Not for distribution to U.S. news wire services or dissemination in the United States.

Press Release

D2L Inc. (“D2L” or the “Company”) today announced that it is filing a final long form prospectus with the securities regulatory authorities in each of the provinces and territories of Canada and has entered into an underwriting agreement in respect of its previously announced proposed initial public offering of subordinate voting shares (the “Offering”).

The Offering consists of a treasury offering of 5,489,757 subordinate voting shares by D2L and a secondary offering of 3,335,243 subordinate voting shares by Desire2Learn Employee Stock Trust as a selling shareholder, in each case at a price of $17.00 per subordinate voting share, for total gross proceeds of $150,025,000 ($93,325,869 to D2L and $56,699,131 to the Desire2Learn Employee Stock Trust).

TD Securities Inc. and BMO Capital Markets are acting as co-lead underwriters and joint bookrunners for the Offering, together with Canaccord Genuity Corp., Raymond James Ltd., RBC Capital Markets, National Bank Financial Inc.and Eight Capital, as underwriters (collectively, the “Underwriters”).

The Underwriters have also been granted an over-allotment option (the “Over-Allotment Option”) to purchase up to an additional 1,323,750 subordinate voting shares from D2L at a price of $17.00 per share for additional gross proceeds to D2L of $22,503,750 if the Over-Allotment Option is exercised in full. The Over-Allotment Option can be exercised, in whole or in part, at any time for a period of 30 days from the closing date.

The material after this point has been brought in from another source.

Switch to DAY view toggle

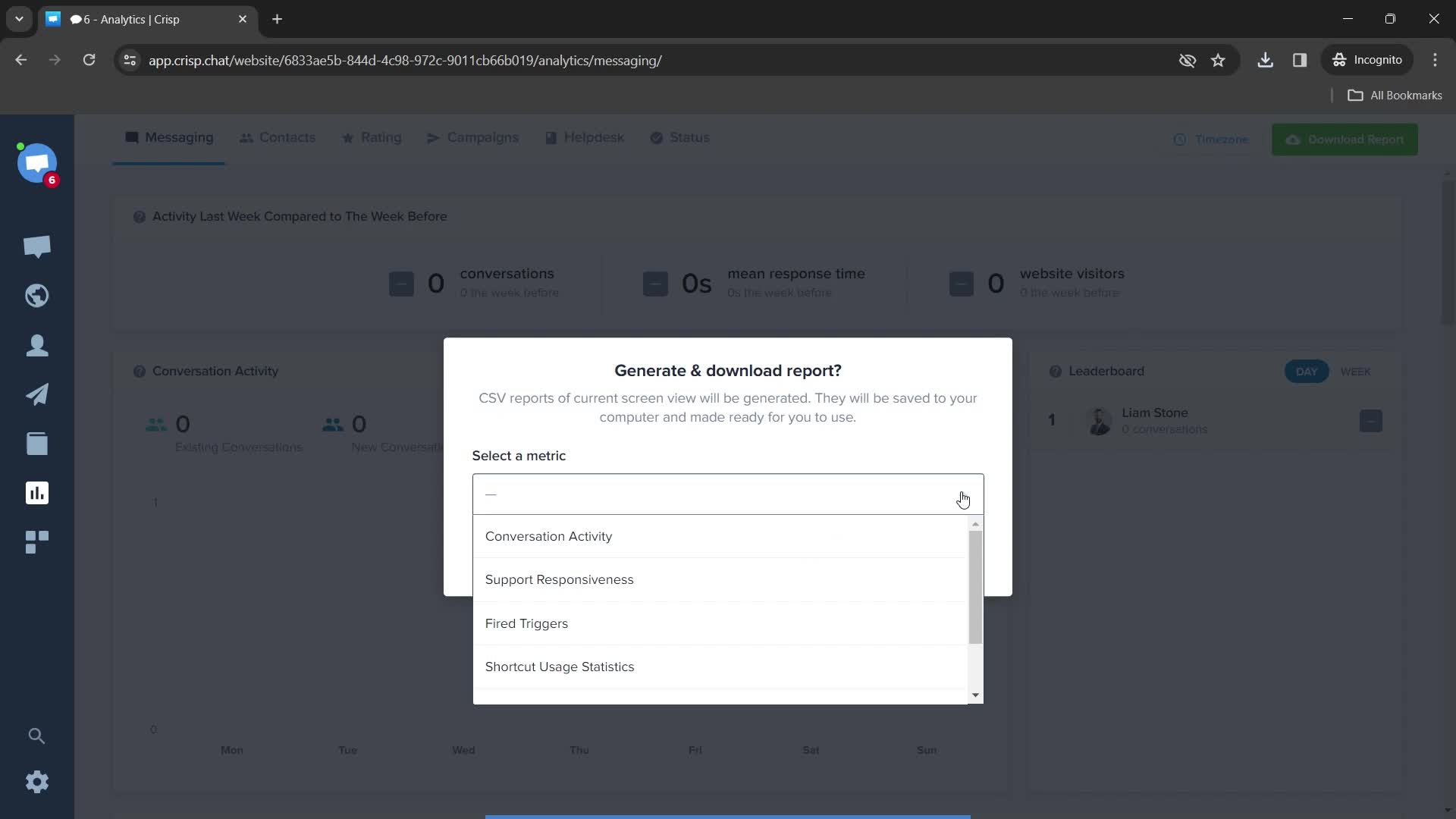(x=1307, y=371)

A final prospectus dated October 27, 2021 (the “final prospectus”) containing important information relating to the securities described in this press release is being filed with the securities regulatory authorities in each of the provinces and territories of Canada. Copies of the final prospectus may be obtained by contacting TD Securities Inc., Attention: Symcor, NPM, 1625 Tech Avenue, Mississauga, Ontario, L4W 5P5 by telephone at (289) 360-2009 or by email at [email protected], or by contacting BMO Capital Markets, Attention: Brampton Distribution Centre C/O The Data Group of Companies, 9195 Torbram Road, Brampton, Ontario, L6S 6H2, or by telephone at 1-905-791-3151 Ext 4312 or by email at [email protected]. There will not be any sale or any acceptance of an offer to buy the securities until a receipt for the final prospectus has been issued.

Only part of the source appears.